Each stablecoin project differs in ways they maintain the peg. Supported by fiat reserves, meaning they have cash or cash-equivalent assets in their reserves. So each UST or USDC traded in the crypto market is backed by what’s actually in the possession of the stablecoin issuer.
The “algorithmic” naming convention comes from the on-chain algorithm that facilitates a change in supply and demand between the stablecoin and another cryptocurrency that props them up.
Algorithmic stablecoins are typically undercollateralized – they don’t have independent assets in reserves to back the value of their stablecoins.

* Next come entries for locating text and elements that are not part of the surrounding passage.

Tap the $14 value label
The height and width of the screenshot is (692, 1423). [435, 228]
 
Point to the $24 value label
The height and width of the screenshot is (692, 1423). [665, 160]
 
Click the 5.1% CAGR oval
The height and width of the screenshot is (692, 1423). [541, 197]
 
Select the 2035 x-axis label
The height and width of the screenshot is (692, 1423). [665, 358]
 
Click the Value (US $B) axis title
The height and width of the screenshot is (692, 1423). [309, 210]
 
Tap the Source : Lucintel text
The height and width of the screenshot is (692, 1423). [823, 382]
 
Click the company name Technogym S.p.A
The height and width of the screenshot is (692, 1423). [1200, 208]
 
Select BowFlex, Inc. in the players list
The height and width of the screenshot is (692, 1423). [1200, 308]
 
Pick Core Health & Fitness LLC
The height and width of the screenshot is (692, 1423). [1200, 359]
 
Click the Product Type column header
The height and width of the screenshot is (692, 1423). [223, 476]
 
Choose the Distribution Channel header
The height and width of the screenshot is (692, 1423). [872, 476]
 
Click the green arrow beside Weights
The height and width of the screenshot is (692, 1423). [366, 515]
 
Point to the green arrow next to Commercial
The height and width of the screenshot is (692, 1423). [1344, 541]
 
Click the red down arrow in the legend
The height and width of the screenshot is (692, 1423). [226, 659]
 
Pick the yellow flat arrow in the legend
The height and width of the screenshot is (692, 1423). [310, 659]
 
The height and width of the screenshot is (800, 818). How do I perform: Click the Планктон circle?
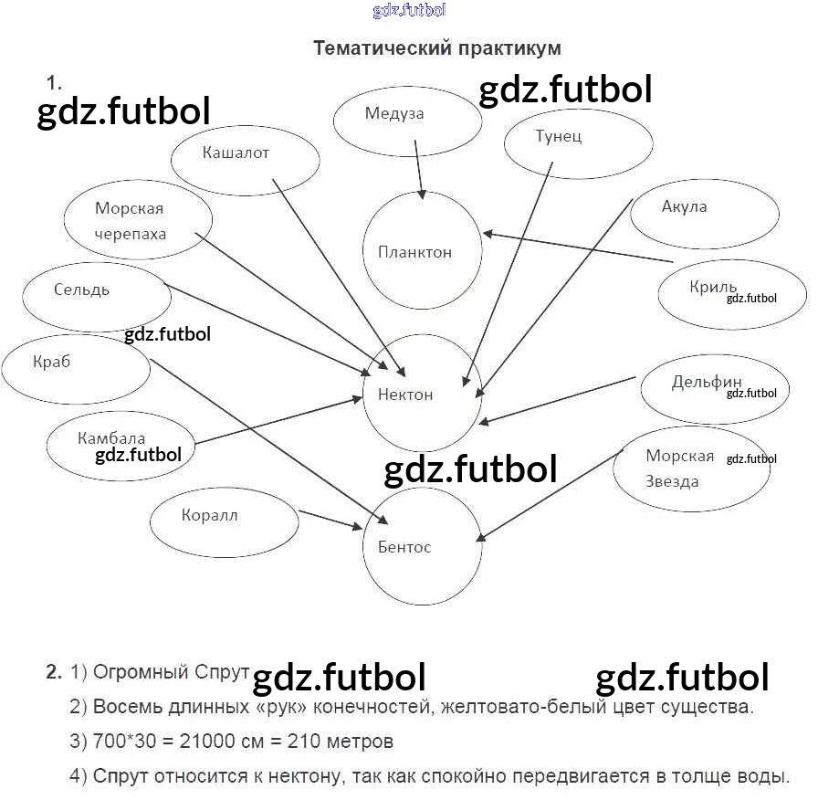pos(423,251)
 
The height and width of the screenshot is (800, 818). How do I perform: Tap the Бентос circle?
pos(422,546)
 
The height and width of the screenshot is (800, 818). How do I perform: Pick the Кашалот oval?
pos(245,160)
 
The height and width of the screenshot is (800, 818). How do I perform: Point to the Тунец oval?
pos(578,142)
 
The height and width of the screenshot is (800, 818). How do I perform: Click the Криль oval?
pos(731,294)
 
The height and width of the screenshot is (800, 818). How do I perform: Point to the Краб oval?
pos(76,368)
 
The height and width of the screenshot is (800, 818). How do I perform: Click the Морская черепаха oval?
pos(138,221)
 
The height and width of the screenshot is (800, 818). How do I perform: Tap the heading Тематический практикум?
pos(436,47)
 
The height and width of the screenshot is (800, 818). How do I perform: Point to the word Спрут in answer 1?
pos(222,673)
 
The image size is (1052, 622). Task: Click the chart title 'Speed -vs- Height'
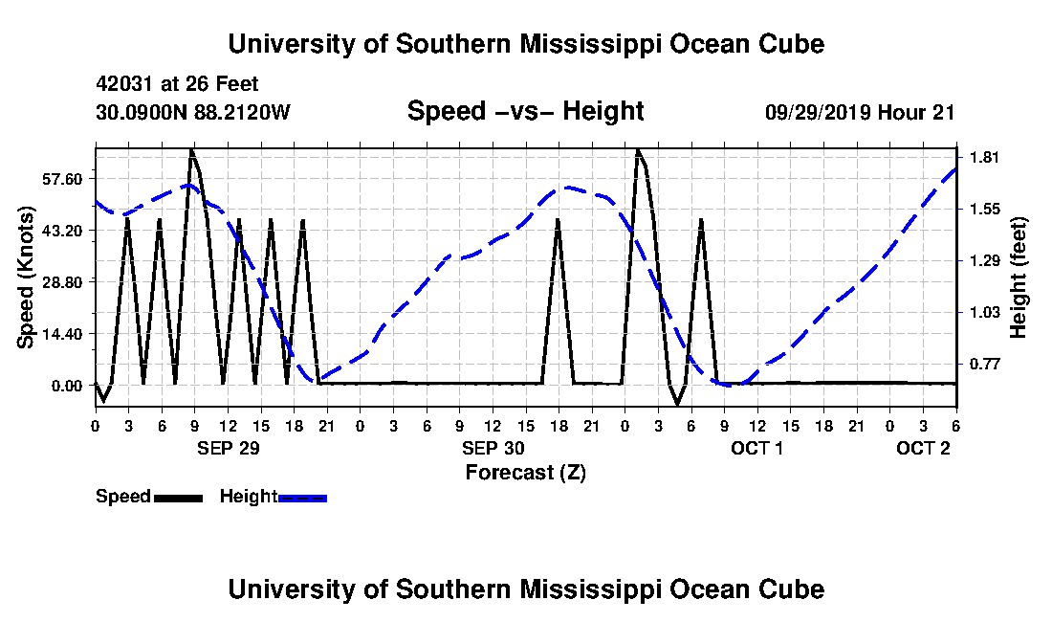tap(525, 112)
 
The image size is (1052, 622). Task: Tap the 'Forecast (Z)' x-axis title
tap(525, 472)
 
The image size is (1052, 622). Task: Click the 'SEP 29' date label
tap(228, 448)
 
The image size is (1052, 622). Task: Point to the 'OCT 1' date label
tap(756, 448)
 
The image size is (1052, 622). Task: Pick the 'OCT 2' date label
tap(923, 448)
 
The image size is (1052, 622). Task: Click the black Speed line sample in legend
tap(178, 498)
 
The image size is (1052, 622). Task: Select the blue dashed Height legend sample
tap(302, 498)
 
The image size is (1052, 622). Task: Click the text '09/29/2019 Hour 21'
tap(860, 112)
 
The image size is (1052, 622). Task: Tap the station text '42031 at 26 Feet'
tap(177, 85)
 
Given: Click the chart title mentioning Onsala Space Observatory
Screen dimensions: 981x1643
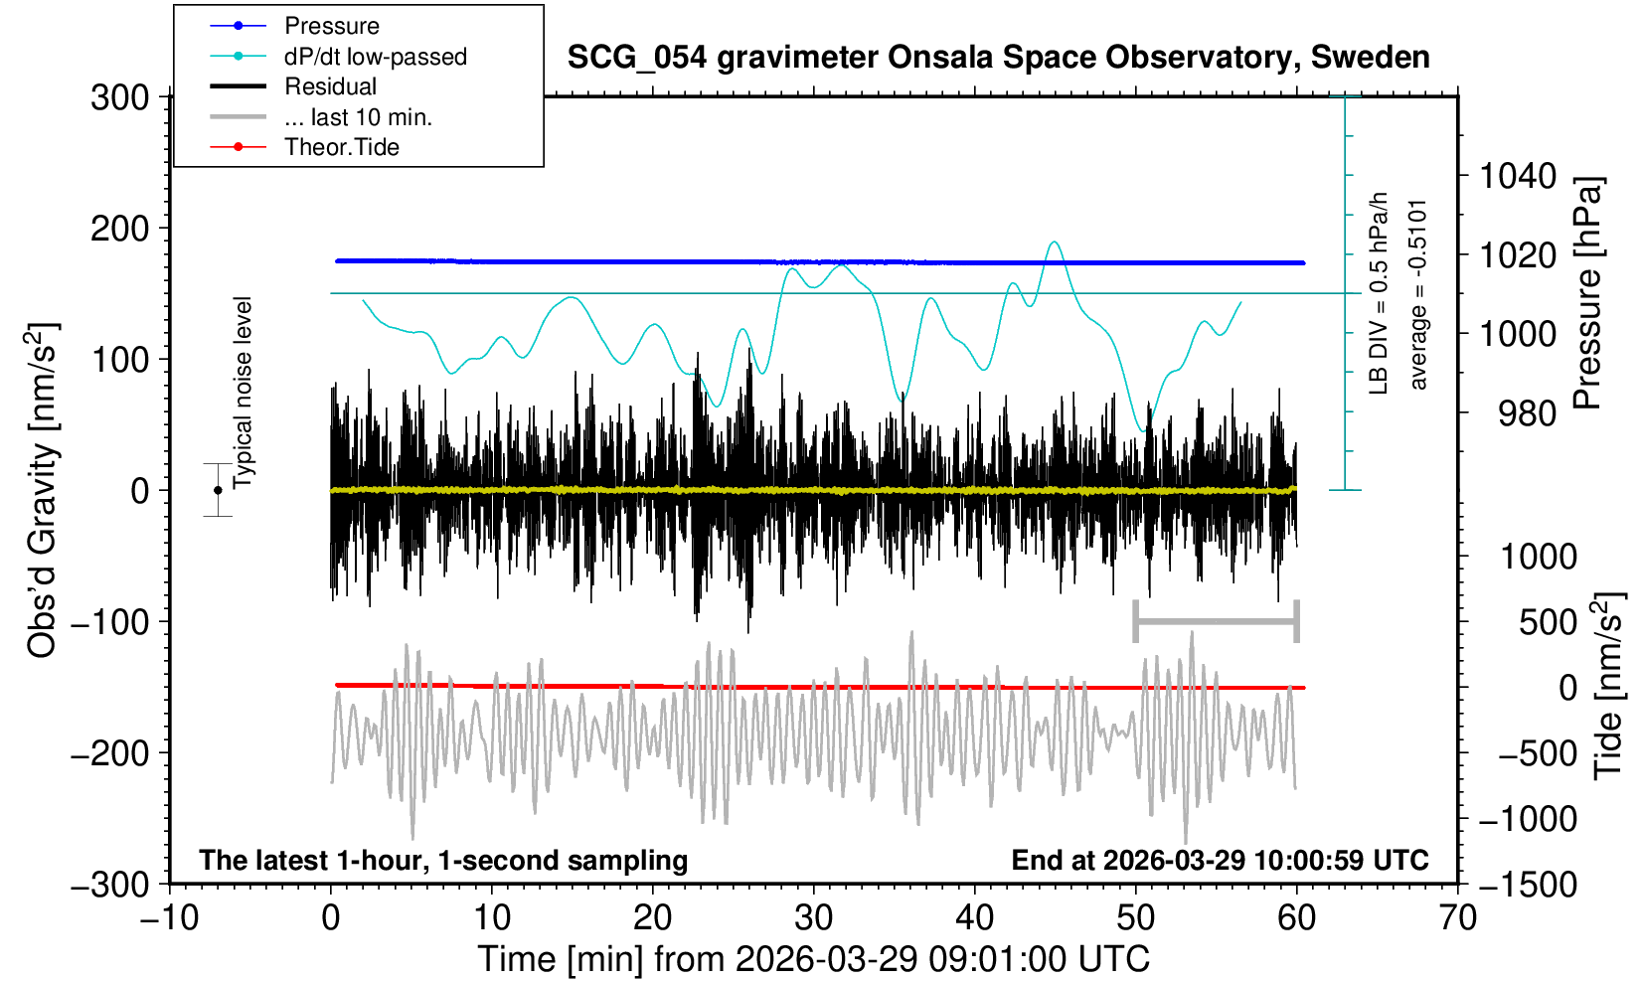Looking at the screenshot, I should (x=998, y=58).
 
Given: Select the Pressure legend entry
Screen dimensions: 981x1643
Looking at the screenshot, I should (x=331, y=26).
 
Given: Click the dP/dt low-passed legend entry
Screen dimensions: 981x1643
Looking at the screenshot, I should (x=375, y=57).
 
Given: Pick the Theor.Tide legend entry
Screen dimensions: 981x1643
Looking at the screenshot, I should (x=341, y=147).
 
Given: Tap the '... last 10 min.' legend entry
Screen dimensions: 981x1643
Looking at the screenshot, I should (x=358, y=117).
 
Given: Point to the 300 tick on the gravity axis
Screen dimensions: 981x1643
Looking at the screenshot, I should (x=119, y=97).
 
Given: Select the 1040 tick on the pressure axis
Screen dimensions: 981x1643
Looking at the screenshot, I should (x=1518, y=177).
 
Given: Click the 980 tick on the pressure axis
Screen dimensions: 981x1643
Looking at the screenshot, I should (x=1528, y=413).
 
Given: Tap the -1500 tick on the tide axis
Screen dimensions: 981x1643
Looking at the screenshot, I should (x=1528, y=884).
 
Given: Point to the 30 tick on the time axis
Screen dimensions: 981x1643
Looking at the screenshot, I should (x=813, y=917).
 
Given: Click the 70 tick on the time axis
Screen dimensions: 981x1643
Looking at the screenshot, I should (x=1457, y=917).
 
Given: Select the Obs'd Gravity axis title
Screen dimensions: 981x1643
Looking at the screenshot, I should (x=43, y=490).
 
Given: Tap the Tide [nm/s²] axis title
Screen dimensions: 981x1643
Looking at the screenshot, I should (x=1608, y=686).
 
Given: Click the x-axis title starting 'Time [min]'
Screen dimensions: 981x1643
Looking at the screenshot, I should (x=813, y=959).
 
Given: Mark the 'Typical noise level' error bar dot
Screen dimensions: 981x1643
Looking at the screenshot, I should (x=218, y=490).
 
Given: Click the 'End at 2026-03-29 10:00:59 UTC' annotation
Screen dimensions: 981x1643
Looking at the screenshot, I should (x=1220, y=860).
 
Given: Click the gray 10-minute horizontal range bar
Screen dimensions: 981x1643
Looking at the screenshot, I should (x=1216, y=622).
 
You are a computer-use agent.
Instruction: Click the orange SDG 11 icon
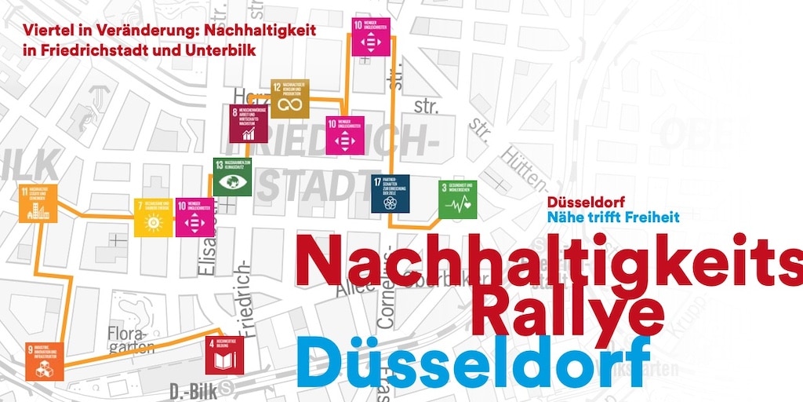click(x=38, y=204)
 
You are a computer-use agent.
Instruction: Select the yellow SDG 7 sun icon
click(x=153, y=217)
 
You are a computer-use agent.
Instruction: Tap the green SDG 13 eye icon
click(x=232, y=177)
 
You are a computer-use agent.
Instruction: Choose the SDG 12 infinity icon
click(x=290, y=99)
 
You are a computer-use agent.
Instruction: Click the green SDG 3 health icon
click(x=457, y=200)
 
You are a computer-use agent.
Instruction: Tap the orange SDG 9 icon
click(x=44, y=361)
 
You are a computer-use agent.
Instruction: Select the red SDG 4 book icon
click(x=225, y=356)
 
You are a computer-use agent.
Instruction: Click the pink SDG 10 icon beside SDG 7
click(x=194, y=217)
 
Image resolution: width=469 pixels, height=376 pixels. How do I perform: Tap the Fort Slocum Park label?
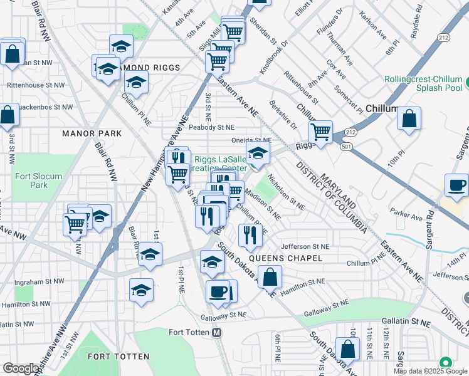tap(38, 180)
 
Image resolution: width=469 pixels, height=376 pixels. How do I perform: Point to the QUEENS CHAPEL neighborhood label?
tap(285, 258)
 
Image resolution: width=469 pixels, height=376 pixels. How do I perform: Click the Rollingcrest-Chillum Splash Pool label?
tap(423, 84)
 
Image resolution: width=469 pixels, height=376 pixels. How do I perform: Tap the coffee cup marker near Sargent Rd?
tap(456, 184)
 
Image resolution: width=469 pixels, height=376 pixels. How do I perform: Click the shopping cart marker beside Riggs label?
tap(320, 132)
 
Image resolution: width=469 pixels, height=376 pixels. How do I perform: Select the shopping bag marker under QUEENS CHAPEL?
tap(270, 276)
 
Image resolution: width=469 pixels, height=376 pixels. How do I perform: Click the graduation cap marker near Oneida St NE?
tap(258, 152)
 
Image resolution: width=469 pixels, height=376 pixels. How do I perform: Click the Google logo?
tap(21, 368)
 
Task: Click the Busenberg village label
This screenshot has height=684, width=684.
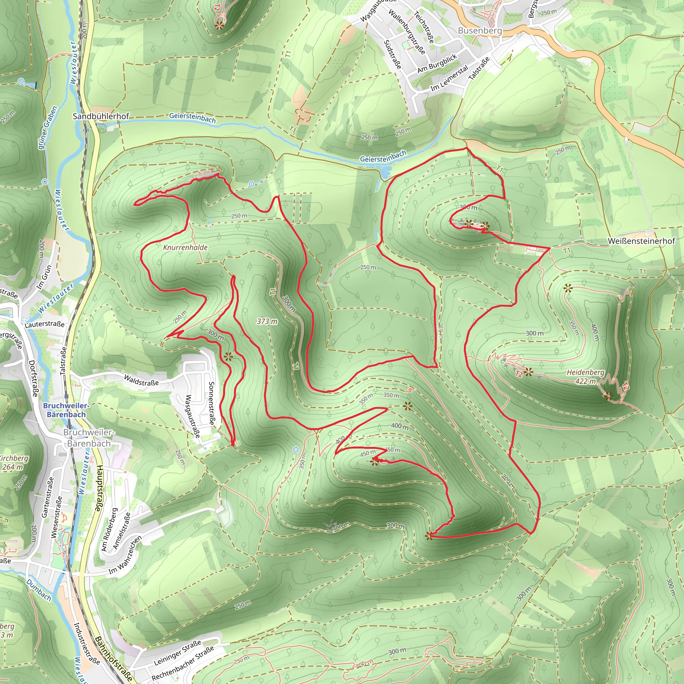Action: (480, 31)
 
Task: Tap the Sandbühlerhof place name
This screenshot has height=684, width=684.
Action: (101, 116)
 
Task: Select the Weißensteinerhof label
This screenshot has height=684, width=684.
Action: (641, 241)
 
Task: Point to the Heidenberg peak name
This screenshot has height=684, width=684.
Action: (585, 372)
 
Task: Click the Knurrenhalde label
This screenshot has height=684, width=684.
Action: (185, 247)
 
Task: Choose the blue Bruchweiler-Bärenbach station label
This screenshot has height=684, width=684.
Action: (66, 410)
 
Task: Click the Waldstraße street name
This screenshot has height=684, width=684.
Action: (141, 380)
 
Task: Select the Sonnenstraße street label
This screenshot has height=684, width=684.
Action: (212, 403)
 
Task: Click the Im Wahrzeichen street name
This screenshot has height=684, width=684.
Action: (125, 555)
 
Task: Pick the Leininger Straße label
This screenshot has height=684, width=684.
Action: (177, 653)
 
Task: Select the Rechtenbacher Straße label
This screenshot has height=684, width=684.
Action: (183, 663)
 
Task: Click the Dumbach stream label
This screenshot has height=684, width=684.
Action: (39, 590)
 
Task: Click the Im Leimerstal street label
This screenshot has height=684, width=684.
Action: (449, 77)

In the case of the recent turmoil of Terra LUNA and UST, the algorithm is supposed to work like this:
“When UST supply is too small and demand for it is too high, the price of UST goes above $1. To bring UST back to its peg, the Terra protocol lets users trade 1 USD of LUNA for 1 UST at the Terra station portal. This trade burns 1 USD of LUNA and mints 1 UST, which users can sell for 1.01 USD and pocket a profit of 1 cent. It doesn’t sound like a lot, but these profits add up when done in large quantities.”
Needless to say, it failed to keep up with the extreme conditions, the algorithm couldn’t facilitate the minting of new LUNAs at a speed needed to re-peg UST.
Defending UST means sacrificing LUNA’s price since it increases LUNA’s supply, and greater supply means selling pressure on a token’s price. As a result, LUNA violently crashed during the night of May 11, falling more than 97% to as low as $0.88.